Quand les fachos sortent leur crayon
Quelques mois après la tuerie de Charlie, nous voilà au forum mondial des médias libres (le Ravi n°128, avril 2015) à discuter droit à la caricature avec… un dessinateur qui, au « concours international de dessins de l’Holocauste » à Téhéran, est arrivé ex-æquo avec Chard, dessinatrice pour Rivarol ou Présent !
Les p’tits mickeys ne sont pas tous de gauche. A l’occasion de la conférence marseillaise d’Alain Soral, sur un stand, « L’almanach pour tous », compilation des dessins du site Égalité & Réconciliation, avec, pour mot d’ordre, « ni Vermot ni Charlie Hebdo ». Et la BD de Soral et Dieudonné mis en image par Zéon. Qui sera, lui aussi, primé lors du « Holocaust Contest ».
Au Crayon, qui a organisé (avec le Ravi) l’expo « le FN au bout du crayon », on ne connaît guère cet univers. A France Cartoons, un peu mieux : « Le concours « Holocaust Contest » est né en réaction aux caricatures de Mahomet, l’édition de 2015 n’étant ni plus ni moins qu’une provocation après ce qui s’était passé à Charlie. Et l’on s’est rendu compte qu’y a participé Bernard Bouton, le président de la FECO, l’association internationale de dessinateurs de presse à laquelle on était affilié. On a donc demandé sa démission, et, comme ça n’a pas suffi, on a monté France Cartoons », note le président, Pierre Ballouhey, qui connaît bien le Ravi et le festival international de presse et de la caricature de l’Estaque à Marseille.
Remarque de Guillaume Doizy, animateur du site Caricatures & Caricature : « si l’on voit aujourd’hui le dessin comme vecteur de liberté et de démocratie, c’est oublier qu’il est utilisé par tous les bords. Certes, les caricatures sont nées avec la Révolution et les premiers journaux satiriques étaient républicains. Mais, à partir de 1870, monarchistes et conservateurs ont décidé de répondre avec les mêmes armes que leurs adversaires. »

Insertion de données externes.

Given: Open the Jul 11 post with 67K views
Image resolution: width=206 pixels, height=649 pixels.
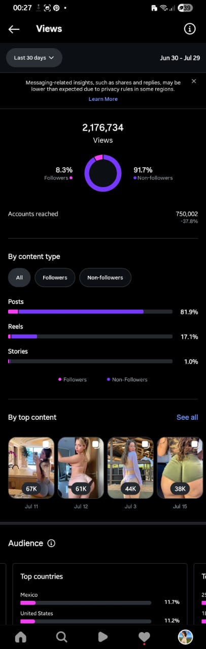Looking at the screenshot, I should coord(31,468).
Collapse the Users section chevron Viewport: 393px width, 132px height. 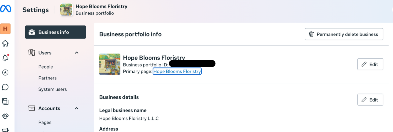coord(77,53)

Moins pour son « impact parce qu’il est assez limité » que parce que le dessin permet de « cristalliser une idée, de conforter les convaincus ». Et si la législation se veut très protectrice du droit à la caricature, « c’est plus compliqué pour l’extrême droite. Les dessinateurs de ce bord doivent se montrer aujourd’hui plus prudents que par le passé ». Même si, note le spécialiste, « ça devient compliqué pour de plus en plus de monde. Car – et c’est là la limite du genre – la caricature utilise forcément des stéréotypes et, c’est son essence, elle est là pour choquer ».

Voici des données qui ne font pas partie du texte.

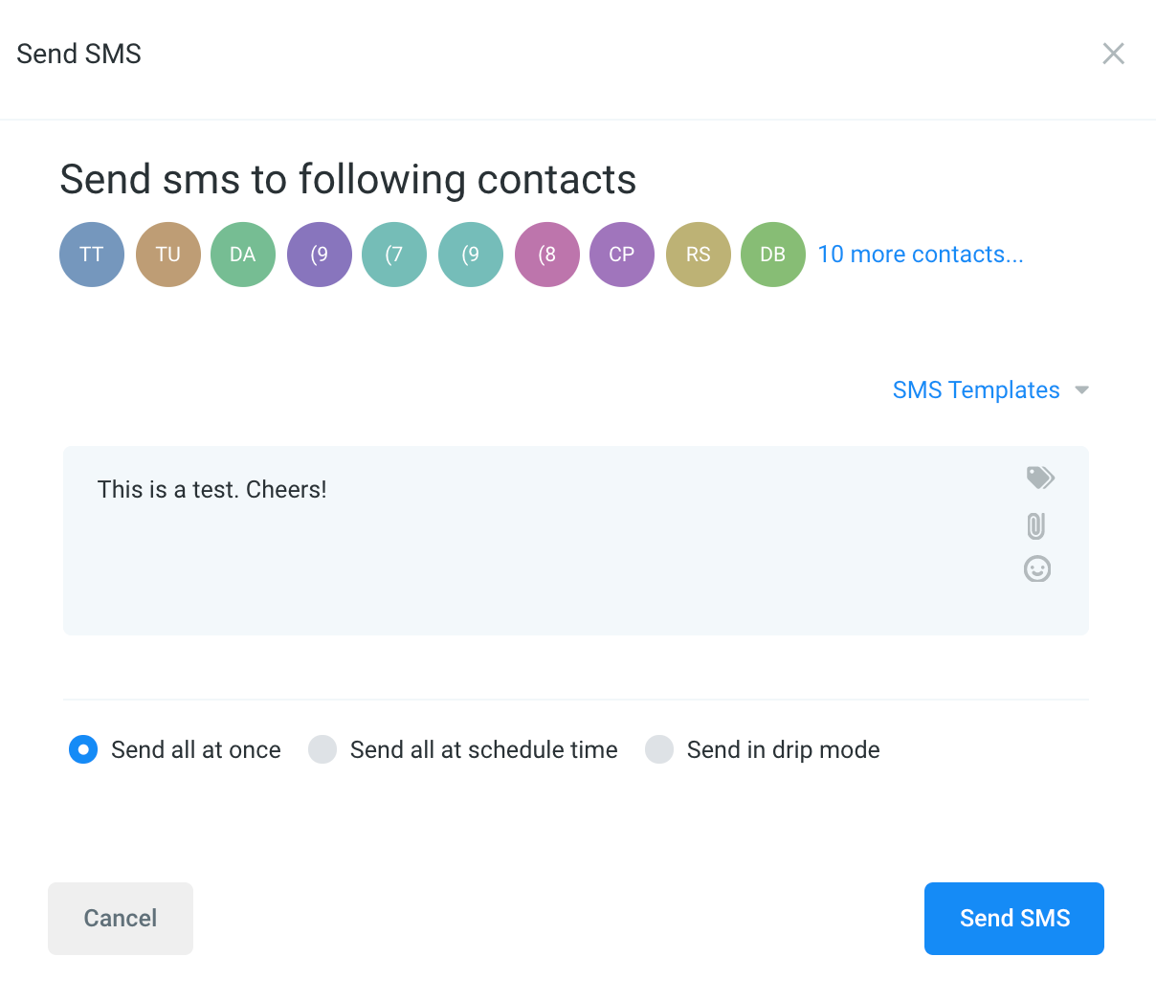The height and width of the screenshot is (1001, 1156).
Task: Click the tag icon in message box
Action: click(1039, 478)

Quoique confidentiel, le dessin de presse d’extrême droite alimente donc encore la chronique judiciaire. Et de belles polémiques. Comme celle entre Fluide Glacial et Marsault, un dessinateur au trait proche de celui de Gotlib qui, après des débuts notamment chez nos confrères de Zelium, a connu une dérive ultra-droitière. S’il a annoncé récemment « s’éloigner du milieu de la BD », cela ne l’a pas empêché de faire à nouveau parler de lui à l’occasion de son procès pour… « cyber-harcèlement » envers une féministe.